После похорон отца, когда Владимир исполнен уныния и обреченности (глава V), крестьяне своим возмущением толкают его к действию. Их решимость непреклонна: «Не хотим другого барина, кроме тебя, прикажи, осударь, с судом мы управимся. Умрем, а не выдадим». Видя, что Дубровский не в силах «усовестить окаянных», дворовые бунтуют. Сначала дерзкий голос из толпы настойчиво не соглашается с приказ­ными1, затем общий «ропот стал усиливаться и в одну минуту превратился в ужаснейшие вопли». Энергия, мгновенный раз­лив крестьянского гнева так велики, что Дубровскому с тру­дом удается спасти приказных. Это последняя попытка героя удержаться в рамках законности, остановить бунт мужиков именем государя. Но, в сущности, мирный путь отстаивания своих прав отброшен ходом событий. Гнев крестьян заразите­лен. Слушая их крики, где отчаяние было смешано с предан­ностью, «Владимир смотрел на них, и странные чувства вол­новали его». После бунта, прощаясь с домом, Владимир не может уже освободиться от той силы протеста, которая под­сказана возмущением мужиков: «Нет, нет! пускай же и ему не достанется печальный дом, из которого он выгоняет меня». Владимир стиснул зубы, странные мысли рождались в уме его». Разговор с кузнецом Архипом, в котором решимость соседствует с наивной растерянностью (топор в руках, а сам говорил тихо, «запинаясь»), укрепляет Владимира в решении сжечь дом.

Мысли Архипа оказываются усиленным эхом того, что ду­мал сам Дубровский: «Слыхано ли дело (характерно, что здесь повторены слова возмущенного в суде старика Дубровского — В. М.), подьячие задумали нами владеть, подьячие гонят на­ших господ с барского двора... Эк они храпят, окаянные; всех бы разом, так и концы в воду». Вот этого последнего желания Архипа Владимир не разделяет, понимая, что «не приказные виноваты». Но злоба не является единственным выражением натуры Архипа. Он может быть и жалостливым, даже кошка — для него «Божия тварь».

Народный характер в «Дубровском» изображен многопланово. Сложное сплетение покорности и мятежности, наивнос­ти и мудрости, доброты и суровости, мужества и беспомощно­сти создает на страницах романа образ бесконечной по глубине народной стихии.

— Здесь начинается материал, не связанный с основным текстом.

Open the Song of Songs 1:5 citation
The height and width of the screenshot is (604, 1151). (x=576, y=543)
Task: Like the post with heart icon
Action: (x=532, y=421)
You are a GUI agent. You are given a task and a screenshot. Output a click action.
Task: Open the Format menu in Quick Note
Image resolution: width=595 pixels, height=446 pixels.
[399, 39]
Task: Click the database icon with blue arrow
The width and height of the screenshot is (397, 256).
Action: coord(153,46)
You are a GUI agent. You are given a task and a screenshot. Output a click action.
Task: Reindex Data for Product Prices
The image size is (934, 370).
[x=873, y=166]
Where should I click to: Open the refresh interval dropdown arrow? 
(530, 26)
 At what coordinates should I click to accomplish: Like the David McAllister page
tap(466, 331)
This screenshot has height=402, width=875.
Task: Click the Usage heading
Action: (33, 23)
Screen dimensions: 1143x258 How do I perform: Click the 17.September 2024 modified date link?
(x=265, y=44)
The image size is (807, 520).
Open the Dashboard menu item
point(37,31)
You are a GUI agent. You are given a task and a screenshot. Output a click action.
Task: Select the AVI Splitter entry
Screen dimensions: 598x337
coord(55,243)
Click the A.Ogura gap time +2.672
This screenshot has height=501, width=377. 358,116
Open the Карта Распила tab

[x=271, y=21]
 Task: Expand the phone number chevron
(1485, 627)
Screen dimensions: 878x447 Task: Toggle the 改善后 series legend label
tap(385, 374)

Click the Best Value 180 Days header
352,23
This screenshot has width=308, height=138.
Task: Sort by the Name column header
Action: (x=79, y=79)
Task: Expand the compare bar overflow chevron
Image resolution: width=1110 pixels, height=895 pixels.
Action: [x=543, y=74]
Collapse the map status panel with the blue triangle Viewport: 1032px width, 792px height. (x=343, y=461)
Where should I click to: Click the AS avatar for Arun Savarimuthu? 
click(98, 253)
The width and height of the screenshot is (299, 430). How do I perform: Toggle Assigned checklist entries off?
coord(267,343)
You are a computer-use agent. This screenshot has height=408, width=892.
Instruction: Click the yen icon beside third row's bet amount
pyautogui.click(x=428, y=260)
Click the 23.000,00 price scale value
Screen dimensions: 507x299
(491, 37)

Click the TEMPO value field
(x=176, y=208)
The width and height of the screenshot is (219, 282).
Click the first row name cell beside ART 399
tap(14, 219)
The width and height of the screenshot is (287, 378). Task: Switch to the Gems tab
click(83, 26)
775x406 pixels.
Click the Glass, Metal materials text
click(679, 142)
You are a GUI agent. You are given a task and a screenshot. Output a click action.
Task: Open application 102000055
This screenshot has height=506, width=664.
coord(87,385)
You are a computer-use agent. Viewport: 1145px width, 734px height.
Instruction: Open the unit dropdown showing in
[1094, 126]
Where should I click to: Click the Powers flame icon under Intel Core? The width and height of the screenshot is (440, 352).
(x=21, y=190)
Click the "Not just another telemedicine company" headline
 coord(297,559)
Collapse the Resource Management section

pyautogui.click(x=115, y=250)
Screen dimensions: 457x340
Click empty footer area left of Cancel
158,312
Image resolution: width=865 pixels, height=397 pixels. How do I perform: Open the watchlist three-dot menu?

Трагедия Дубровского в том, что он не может с нею слиться. Разбойники преданы атаману и послуш­ны его воле. Но и здесь добрые чувства не определяют исхода событий. Дубровский оставляет «шайку».

Как завершающий аккорд этого мотива непреклонности социального жребия, неподвластного добрым чувствам лю­дей, в последней главе романа звучит песня «Не шуми, мати зеленая дубравушка». Здесь уважительный, достойный, даже не без сочувствия друг к другу разговор царя и раз­бойника не отменяет неизбежного приговора — виселицы. Царь как будто хвалит разбойника за мужество его ответа, но «награждает» смертью. Пушкин называет эту песню «ме­ланхолической, старой». В ней есть фольклорное простран­ство, всевременность и обреченность. Недаром Егоровна прерывает пение караульщика, стараясь оградить раненого Дубровского не только от громкого голоса, но и от траги­ческого смысла песни1.